New AI Dupes Humans into Believing Synthesized Sound Effects Are Real
Imagine you are watching a scary movie: the heroine creeps through a dark basement, on high alert. Suspenseful music plays in the background, while some unseen, sinister creature creeps in the shadows... and then-BANG! It knocks over an object.
Such scenes would hardly be as captivating and scary without the intense, but perfectly timed sound effects, like the loud bang that sent our main character wheeling around in fear. Usually these sound effects are recorded by Foley artists in the studio, who produce the sounds using oodles of objects at their disposal. Recording the sound of glass breaking may involve actually breaking glass repeatedly, for example, until the sound closely matches the video clip.
In a more recent plot twist, researchers have created an automated program that analyzes the movement in video frames and creates its own artificial sound effects to match the scene. In a survey, the majority of people polled indicated that they believed the fake sound effects were real. The model, AutoFoley, is described in a study published June 25 in IEEE Transactions on Multimedia.
Adding sound effects in post-production using the art of Foley has been an intricate part of movie and television soundtracks since the 1930s," explains Jeff Prevost, a professor at the University of Texas at San Antonio who co-created AutoFoley. Movies would seem hollow and distant without the controlled layer of a realistic Foley soundtrack. However, the process of Foley sound synthesis therefore adds significant time and cost to the creation of a motion picture."
Intrigued by the thought of an automated Foley system, Prevost and his PhD student, Sanchita Ghose, set about creating a multi-layered machine learning program. They created two different models that could be used in the first step, which involves identifying the actions in a video and determining the appropriate sound.
The first machine learning model extracts image features (e.g., color and motion) from the frames of fast-moving action clips to determine an appropriate sound effect.
The second model analyzes the temporal relationship of an object in separate frames. By using relational reasoning to compare different frames across time, the second model can anticipate what action is taking place in the video.
In a final step, sound is synthesized to match the activity or motion predicted by one of the models. Prevost and Ghose used AutoFoley to create sound for 1,000 short movie clips capturing a number of common actions, like falling raining, a galloping horse, and a ticking clock.
Analysis shows-unsurprisingly-that AutoFoley is best at producing sounds where the timing doesn't need to align perfectly with the video (e.g., falling rain, a crackling fire). But the program is more likely to be out of sync with the video when visual scenes contain random actions with variation in time (e.g., typing, thunderstorms).

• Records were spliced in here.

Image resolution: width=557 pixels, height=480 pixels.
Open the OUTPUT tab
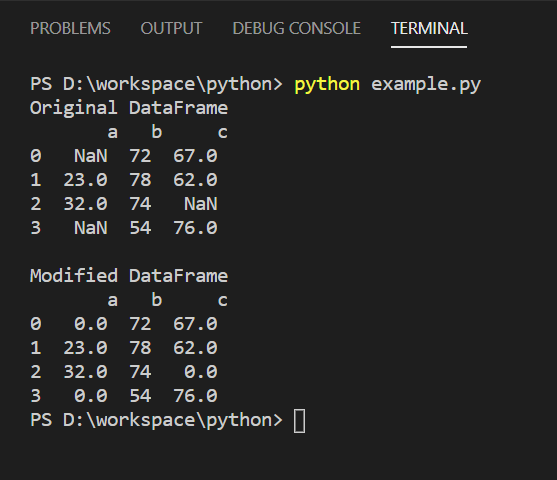171,28
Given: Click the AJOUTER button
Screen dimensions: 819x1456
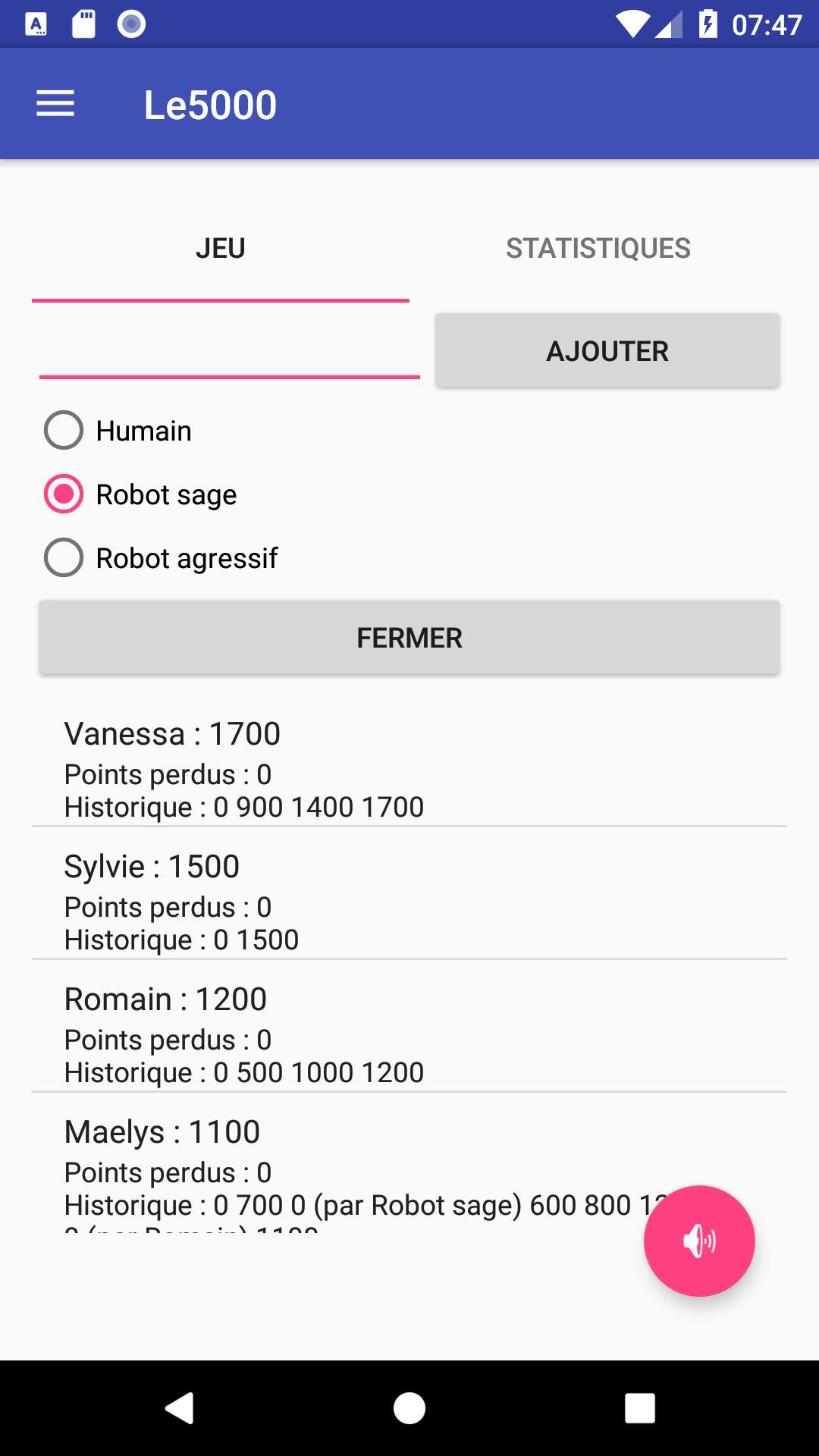Looking at the screenshot, I should click(607, 351).
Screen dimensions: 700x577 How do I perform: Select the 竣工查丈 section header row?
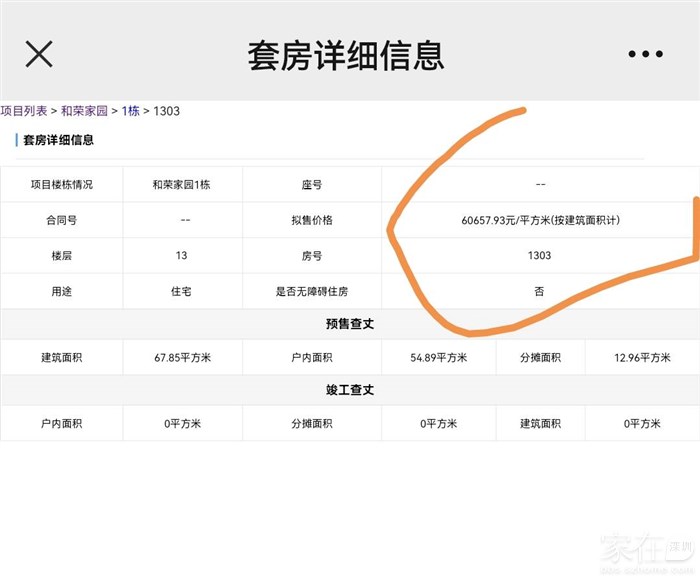click(350, 390)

Next, Prevost and Ghose surveyed 57 local college students on which movie clips they thought included original soundtracks. In assessing soundtracks generated by the first model, 73% of students surveyed chose the synthesized AutoFoley clip as the original piece, over the true original sound clip. In assessing the second model, 66% of respondents chose the AutoFoley clip over the original sound clip.
One limitation in our approach is the requirement that the subject of classification is present in the entire video frame sequence," says Prevost, also noting that AutoFoley currently relies on a dataset with limited Foley categories. While a patent for AutoFoley is still in the early stages, Prevost says these limitations will be addressed in future research.